## Data rows
────────
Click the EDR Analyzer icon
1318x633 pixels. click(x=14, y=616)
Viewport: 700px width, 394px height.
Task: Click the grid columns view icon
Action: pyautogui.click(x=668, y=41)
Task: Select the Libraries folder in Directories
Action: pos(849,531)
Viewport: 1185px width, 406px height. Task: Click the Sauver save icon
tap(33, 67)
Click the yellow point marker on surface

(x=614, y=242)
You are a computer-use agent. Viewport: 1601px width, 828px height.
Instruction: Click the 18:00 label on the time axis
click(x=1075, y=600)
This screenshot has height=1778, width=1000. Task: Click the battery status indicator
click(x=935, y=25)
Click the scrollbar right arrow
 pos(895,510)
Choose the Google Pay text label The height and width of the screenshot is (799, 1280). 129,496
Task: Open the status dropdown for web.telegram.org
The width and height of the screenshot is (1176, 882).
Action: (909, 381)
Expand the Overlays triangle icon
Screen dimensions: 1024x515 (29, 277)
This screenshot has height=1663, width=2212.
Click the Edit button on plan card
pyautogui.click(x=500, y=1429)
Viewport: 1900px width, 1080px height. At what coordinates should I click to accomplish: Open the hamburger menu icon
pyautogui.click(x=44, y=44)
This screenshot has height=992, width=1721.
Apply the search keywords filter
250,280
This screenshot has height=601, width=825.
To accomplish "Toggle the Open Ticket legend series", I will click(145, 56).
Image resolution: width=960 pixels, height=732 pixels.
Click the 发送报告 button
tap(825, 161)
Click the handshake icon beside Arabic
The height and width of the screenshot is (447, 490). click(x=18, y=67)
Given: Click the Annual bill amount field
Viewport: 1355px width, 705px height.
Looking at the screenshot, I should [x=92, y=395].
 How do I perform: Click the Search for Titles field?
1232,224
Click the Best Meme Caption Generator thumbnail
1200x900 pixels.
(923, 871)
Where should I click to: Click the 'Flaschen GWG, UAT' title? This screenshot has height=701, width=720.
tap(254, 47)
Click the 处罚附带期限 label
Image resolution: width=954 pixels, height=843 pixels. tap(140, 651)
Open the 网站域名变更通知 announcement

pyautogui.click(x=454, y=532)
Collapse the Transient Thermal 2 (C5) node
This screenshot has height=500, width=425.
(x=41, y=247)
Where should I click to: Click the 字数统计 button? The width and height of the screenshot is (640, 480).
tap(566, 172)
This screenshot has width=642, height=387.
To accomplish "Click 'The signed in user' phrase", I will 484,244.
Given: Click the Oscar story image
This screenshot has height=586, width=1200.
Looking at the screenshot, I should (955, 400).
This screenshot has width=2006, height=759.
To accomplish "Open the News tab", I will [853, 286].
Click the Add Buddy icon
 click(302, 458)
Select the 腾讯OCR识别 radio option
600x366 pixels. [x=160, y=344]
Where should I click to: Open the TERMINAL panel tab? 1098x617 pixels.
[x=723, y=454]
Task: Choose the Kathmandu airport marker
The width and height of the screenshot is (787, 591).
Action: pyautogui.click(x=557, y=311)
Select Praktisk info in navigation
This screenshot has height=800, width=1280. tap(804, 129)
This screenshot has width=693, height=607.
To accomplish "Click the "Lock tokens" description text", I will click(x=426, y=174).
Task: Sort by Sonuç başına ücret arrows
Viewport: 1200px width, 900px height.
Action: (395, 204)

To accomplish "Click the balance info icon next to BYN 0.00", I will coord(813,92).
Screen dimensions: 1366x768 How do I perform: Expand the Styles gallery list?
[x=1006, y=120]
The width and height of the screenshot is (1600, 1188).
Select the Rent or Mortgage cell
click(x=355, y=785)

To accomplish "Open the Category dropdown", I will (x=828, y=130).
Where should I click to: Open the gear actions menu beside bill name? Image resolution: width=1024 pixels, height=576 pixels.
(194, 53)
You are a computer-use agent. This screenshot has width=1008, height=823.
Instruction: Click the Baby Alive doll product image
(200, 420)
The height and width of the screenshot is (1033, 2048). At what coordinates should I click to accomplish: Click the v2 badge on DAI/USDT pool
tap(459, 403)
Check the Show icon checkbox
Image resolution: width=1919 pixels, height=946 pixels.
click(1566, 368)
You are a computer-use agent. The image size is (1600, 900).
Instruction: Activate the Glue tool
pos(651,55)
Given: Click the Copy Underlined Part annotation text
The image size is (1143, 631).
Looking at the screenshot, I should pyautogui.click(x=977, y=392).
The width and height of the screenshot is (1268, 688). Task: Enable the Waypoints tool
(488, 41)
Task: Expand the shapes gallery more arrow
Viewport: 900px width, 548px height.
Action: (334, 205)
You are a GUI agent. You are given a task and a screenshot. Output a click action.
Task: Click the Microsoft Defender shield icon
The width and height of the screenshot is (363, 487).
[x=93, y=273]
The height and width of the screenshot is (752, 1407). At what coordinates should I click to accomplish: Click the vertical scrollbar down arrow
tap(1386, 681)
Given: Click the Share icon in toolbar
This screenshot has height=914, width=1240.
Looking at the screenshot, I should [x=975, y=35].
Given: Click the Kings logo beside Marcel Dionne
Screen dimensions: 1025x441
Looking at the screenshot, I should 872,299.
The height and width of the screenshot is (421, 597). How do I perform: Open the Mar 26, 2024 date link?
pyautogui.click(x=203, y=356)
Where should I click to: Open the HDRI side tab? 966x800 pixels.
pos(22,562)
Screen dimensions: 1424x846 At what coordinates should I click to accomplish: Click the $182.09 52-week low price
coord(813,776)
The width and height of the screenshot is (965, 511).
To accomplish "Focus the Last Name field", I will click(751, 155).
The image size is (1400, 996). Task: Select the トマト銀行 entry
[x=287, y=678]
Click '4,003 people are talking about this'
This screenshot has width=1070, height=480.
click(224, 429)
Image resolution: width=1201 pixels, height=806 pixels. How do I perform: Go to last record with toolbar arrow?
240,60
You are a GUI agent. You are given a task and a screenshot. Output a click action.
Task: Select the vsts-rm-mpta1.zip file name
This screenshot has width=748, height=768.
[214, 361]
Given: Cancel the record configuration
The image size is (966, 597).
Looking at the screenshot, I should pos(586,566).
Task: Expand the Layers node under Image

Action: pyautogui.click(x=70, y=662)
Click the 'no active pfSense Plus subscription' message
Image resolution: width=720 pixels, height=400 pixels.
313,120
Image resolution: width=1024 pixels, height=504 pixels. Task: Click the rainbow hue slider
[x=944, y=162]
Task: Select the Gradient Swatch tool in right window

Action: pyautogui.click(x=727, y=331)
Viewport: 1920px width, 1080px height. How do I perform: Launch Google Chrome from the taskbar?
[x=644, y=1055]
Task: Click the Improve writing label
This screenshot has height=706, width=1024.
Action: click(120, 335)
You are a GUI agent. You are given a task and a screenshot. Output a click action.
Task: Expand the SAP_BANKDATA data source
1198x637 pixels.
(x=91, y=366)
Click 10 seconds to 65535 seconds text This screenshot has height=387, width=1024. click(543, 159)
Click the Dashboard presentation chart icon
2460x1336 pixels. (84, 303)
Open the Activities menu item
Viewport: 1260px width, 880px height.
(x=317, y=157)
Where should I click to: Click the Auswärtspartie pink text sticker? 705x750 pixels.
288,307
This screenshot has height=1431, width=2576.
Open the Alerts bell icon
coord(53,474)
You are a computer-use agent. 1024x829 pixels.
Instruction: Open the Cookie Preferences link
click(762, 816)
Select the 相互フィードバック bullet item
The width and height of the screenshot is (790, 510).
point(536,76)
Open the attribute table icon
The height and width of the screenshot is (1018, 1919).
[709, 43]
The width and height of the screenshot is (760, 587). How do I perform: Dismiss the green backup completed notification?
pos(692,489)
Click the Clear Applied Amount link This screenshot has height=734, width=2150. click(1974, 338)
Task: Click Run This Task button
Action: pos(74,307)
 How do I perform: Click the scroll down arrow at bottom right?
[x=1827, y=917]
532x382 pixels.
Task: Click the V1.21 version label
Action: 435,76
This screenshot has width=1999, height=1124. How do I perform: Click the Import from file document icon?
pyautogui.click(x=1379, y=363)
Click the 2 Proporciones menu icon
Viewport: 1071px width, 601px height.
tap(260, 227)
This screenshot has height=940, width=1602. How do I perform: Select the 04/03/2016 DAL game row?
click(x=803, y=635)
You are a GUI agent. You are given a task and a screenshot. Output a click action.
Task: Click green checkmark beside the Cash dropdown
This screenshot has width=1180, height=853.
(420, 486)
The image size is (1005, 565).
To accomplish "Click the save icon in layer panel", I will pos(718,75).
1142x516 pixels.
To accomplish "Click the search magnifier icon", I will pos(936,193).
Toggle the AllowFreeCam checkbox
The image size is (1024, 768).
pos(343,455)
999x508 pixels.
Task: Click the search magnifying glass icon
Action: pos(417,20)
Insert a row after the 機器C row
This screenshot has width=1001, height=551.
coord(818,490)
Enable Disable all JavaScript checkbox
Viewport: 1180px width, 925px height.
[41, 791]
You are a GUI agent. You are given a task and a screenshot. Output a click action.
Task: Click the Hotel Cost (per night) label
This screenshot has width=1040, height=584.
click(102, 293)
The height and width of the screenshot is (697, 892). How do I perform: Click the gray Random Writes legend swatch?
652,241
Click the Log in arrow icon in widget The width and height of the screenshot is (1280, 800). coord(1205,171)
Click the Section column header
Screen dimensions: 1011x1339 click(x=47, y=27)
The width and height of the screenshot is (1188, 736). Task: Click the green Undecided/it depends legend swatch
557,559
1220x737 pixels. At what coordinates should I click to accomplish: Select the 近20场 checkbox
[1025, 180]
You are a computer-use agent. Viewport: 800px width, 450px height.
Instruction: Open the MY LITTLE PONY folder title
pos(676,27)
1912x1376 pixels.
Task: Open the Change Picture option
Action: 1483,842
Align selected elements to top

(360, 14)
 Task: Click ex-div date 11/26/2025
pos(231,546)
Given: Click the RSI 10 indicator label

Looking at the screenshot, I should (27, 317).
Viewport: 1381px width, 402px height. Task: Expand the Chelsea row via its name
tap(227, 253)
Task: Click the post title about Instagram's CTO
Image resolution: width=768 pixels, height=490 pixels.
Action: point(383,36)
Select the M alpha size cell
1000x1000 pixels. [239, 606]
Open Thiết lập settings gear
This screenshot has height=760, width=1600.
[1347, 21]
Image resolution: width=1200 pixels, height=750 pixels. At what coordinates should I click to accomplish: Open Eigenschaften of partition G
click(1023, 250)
────────
Rescale the entries that begin at the line containing "This screenshot has height=601, width=825." and stop after the line containing "tap(825, 161)". Reproduce every line in that span, requests included, but multiply each click coordinate in the answers by 2.55 and round it to a whole number, with halves rounded up.

This screenshot has height=601, width=825.
To accomplish "Toggle the Open Ticket legend series", I will click(370, 143).
Image resolution: width=960 pixels, height=732 pixels.
Click the 发送报告 button
tap(2104, 411)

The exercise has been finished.